What the exercise asks: Present every line of the material below as a numbered list, omitting any blank lines.

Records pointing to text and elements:
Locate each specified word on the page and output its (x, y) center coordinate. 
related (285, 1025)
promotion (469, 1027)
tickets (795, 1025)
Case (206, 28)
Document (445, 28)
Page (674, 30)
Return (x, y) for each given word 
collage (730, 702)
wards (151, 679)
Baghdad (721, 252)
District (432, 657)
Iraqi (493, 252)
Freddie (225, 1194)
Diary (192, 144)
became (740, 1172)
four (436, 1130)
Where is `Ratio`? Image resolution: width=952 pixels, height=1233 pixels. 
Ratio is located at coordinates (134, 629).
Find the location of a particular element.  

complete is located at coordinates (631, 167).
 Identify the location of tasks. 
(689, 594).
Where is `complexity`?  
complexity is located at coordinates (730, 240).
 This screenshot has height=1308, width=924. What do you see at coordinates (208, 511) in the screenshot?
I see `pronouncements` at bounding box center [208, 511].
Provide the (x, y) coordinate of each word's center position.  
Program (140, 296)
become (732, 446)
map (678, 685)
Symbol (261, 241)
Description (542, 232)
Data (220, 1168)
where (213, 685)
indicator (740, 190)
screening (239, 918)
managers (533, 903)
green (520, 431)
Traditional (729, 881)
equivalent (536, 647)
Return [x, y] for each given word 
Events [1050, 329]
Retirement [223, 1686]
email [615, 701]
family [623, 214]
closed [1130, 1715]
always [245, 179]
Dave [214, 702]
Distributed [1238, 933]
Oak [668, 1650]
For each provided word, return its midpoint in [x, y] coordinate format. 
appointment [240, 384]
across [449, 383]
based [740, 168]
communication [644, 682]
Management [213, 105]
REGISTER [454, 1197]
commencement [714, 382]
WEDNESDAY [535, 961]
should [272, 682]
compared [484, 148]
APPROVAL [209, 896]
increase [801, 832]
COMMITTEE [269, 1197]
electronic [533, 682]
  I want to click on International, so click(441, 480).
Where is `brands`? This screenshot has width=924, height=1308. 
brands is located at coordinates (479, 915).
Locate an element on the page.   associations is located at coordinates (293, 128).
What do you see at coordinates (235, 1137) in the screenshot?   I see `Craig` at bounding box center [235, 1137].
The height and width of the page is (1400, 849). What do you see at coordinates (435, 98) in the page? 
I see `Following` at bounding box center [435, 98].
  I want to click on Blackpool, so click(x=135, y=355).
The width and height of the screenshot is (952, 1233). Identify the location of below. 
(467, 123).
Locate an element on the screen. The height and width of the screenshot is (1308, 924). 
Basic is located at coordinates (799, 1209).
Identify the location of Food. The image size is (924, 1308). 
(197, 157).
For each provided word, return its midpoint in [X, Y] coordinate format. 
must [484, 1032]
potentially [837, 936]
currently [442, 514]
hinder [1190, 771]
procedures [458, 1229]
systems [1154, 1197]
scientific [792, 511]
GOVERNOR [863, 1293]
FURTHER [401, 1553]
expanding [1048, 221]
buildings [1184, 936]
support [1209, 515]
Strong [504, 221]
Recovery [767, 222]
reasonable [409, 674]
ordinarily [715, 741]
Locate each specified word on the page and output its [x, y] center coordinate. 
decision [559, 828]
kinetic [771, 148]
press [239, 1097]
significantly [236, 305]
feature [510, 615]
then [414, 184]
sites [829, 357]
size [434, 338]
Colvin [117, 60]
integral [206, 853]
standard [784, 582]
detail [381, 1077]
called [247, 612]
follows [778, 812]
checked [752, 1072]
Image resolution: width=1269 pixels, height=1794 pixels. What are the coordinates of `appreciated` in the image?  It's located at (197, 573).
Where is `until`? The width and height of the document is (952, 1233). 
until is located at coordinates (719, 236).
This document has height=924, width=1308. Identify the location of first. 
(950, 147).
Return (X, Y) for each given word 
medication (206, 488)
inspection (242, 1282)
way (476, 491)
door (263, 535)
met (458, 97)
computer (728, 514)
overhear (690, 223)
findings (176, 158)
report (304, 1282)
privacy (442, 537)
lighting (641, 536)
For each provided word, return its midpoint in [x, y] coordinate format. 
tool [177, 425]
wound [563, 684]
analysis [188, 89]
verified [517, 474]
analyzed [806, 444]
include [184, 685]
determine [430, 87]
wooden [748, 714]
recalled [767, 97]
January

Completed exercise:
1. Locate each specified word on the page and output its (x, y) center coordinate. 
2. related (285, 1025)
3. promotion (469, 1027)
4. tickets (795, 1025)
5. Case (206, 28)
6. Document (445, 28)
7. Page (674, 30)
8. Return (x, y) for each given word 
9. collage (730, 702)
10. wards (151, 679)
11. Baghdad (721, 252)
12. District (432, 657)
13. Iraqi (493, 252)
14. Freddie (225, 1194)
15. Diary (192, 144)
16. became (740, 1172)
17. four (436, 1130)
18. Where is `Ratio`? Image resolution: width=952 pixels, height=1233 pixels. 
19. Ratio is located at coordinates (134, 629).
20. Find the location of a particular element.  
21. complete is located at coordinates (631, 167).
22.  Identify the location of tasks. 
23. (689, 594).
24. Where is `complexity`?  
25. complexity is located at coordinates (730, 240).
26.  This screenshot has height=1308, width=924. What do you see at coordinates (208, 511) in the screenshot?
27. I see `pronouncements` at bounding box center [208, 511].
28. Provide the (x, y) coordinate of each word's center position.  
29. Program (140, 296)
30. become (732, 446)
31. map (678, 685)
32. Symbol (261, 241)
33. Description (542, 232)
34. Data (220, 1168)
35. where (213, 685)
36. indicator (740, 190)
37. screening (239, 918)
38. managers (533, 903)
39. green (520, 431)
40. Traditional (729, 881)
41. equivalent (536, 647)
42. Return [x, y] for each given word 
43. Events [1050, 329]
44. Retirement [223, 1686]
45. email [615, 701]
46. family [623, 214]
47. closed [1130, 1715]
48. always [245, 179]
49. Dave [214, 702]
50. Distributed [1238, 933]
51. Oak [668, 1650]
52. For each provided word, return its midpoint in [x, y] coordinate format. 
53. appointment [240, 384]
54. across [449, 383]
55. based [740, 168]
56. communication [644, 682]
57. Management [213, 105]
58. REGISTER [454, 1197]
59. commencement [714, 382]
60. WEDNESDAY [535, 961]
61. should [272, 682]
62. compared [484, 148]
63. APPROVAL [209, 896]
64. increase [801, 832]
65. COMMITTEE [269, 1197]
66. electronic [533, 682]
67.   I want to click on International, so click(441, 480).
68. Where is `brands`? This screenshot has width=924, height=1308. 
69. brands is located at coordinates (479, 915).
70. Locate an element on the page.   associations is located at coordinates (293, 128).
71. What do you see at coordinates (235, 1137) in the screenshot?   I see `Craig` at bounding box center [235, 1137].
72. The height and width of the page is (1400, 849). What do you see at coordinates (435, 98) in the page? 
73. I see `Following` at bounding box center [435, 98].
74.   I want to click on Blackpool, so click(x=135, y=355).
75. The width and height of the screenshot is (952, 1233). Identify the location of below. 
76. (467, 123).
77. Locate an element on the screen. The height and width of the screenshot is (1308, 924). 
78. Basic is located at coordinates (799, 1209).
79. Identify the location of Food. The image size is (924, 1308). 
80. (197, 157).
81. For each provided word, return its midpoint in [X, Y] coordinate format. 
82. must [484, 1032]
83. potentially [837, 936]
84. currently [442, 514]
85. hinder [1190, 771]
86. procedures [458, 1229]
87. systems [1154, 1197]
88. scientific [792, 511]
89. GOVERNOR [863, 1293]
90. FURTHER [401, 1553]
91. expanding [1048, 221]
92. buildings [1184, 936]
93. support [1209, 515]
94. Strong [504, 221]
95. Recovery [767, 222]
96. reasonable [409, 674]
97. ordinarily [715, 741]
98. Locate each specified word on the page and output its [x, y] center coordinate. 
99. decision [559, 828]
100. kinetic [771, 148]
101. press [239, 1097]
102. significantly [236, 305]
103. feature [510, 615]
104. then [414, 184]
105. sites [829, 357]
106. size [434, 338]
107. Colvin [117, 60]
108. integral [206, 853]
109. standard [784, 582]
110. detail [381, 1077]
111. called [247, 612]
112. follows [778, 812]
113. checked [752, 1072]
114. Image resolution: width=1269 pixels, height=1794 pixels. What are the coordinates of `appreciated` in the image?  It's located at (197, 573).
115. Where is `until`? The width and height of the document is (952, 1233). 
116. until is located at coordinates (719, 236).
117. This document has height=924, width=1308. Identify the location of first. 
118. (950, 147).
119. Return (X, Y) for each given word 
120. medication (206, 488)
121. inspection (242, 1282)
122. way (476, 491)
123. door (263, 535)
124. met (458, 97)
125. computer (728, 514)
126. overhear (690, 223)
127. findings (176, 158)
128. report (304, 1282)
129. privacy (442, 537)
130. lighting (641, 536)
131. For each provided word, return its midpoint in [x, y] coordinate format. 
132. tool [177, 425]
133. wound [563, 684]
134. analysis [188, 89]
135. verified [517, 474]
136. analyzed [806, 444]
137. include [184, 685]
138. determine [430, 87]
139. wooden [748, 714]
140. recalled [767, 97]
141. January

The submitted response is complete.